In project management, this would be similar to risk planning. How much time you spend here depends on the probability that the obstacle will arise, as well as the impact it will have if it does arise. If there’s a high probability that you’ll run into the obstacle you’ve identified, then you will want to give greater consideration to planning a solution for it. Let’s say that you want to take a web design class. You’ve never studied anything like this subject before, and you’re concerned that there will be material that you just don’t understand. If that’s the case, then you might begin to consider your options. You want to spend time now, not just thinking about the solution, but putting the pieces of it together. That way, when you’re in the middle of the journey, you don’t have to stop and try to figure it things out in the heat of the battle or worse, under the stress of last minute damage control.
In this case, before you sign up for the class, you could do a number of different things. First, you could try to convince your friend who designs websites for a living to commit to helping you with coursework when and if you get stuck. Second, you could ask the school for a list of appropriate tutors who work with students studying that curriculum. Then, you could call a couple of them ahead of time to find out availability, fees, and any other pertinent information. Third, you could ask your instructor to recommend a few helpful books or reference materials that you could read prior to the beginning of your class to help you prepare. Fourth, you could get with someone else who’s already taken the class and ask that person his opinion on the level of difficulty of the material. That person could possibly work with you on the material that you might struggle with, or he might know someone else that could help you out if you get stuck. In this situation, another solution would to take some type of preliminary or prerequisite course before attending the actual web design course you listed as your goal.
When you start to examine possible solutions to an obstacle you think you’ll face, you’re on the way to setting yourself up for success, not failure.
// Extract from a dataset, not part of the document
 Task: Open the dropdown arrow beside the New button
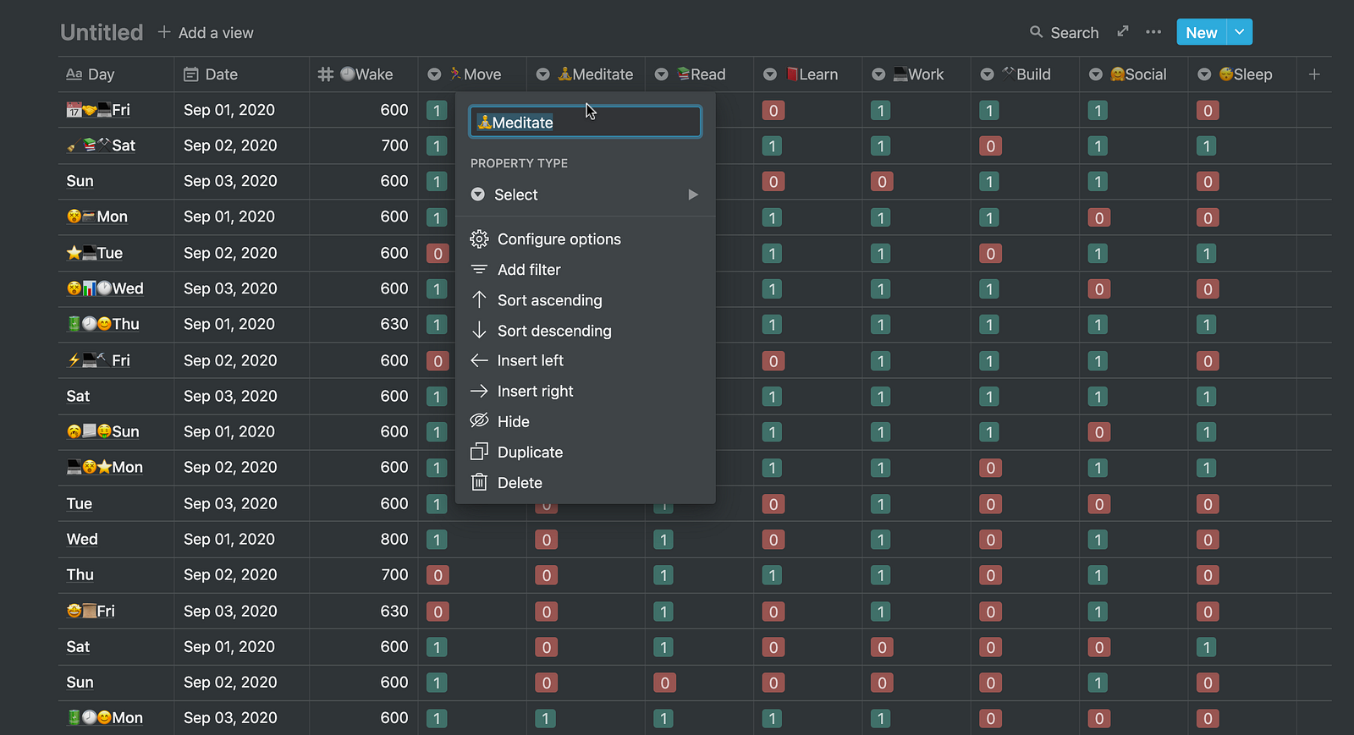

You will be more confident because you already have solutions in play. You will feel more “in control” of your situation because you’ve thought through it on a deeper level. When you feel like you’re in control, you naturally feel more confident. Think about this proactive process… it’s just like making sure you have the car gassed up and the oil changed before you begin a long road trip. The point is to buy your AAA membership before you even put the key in the ignition!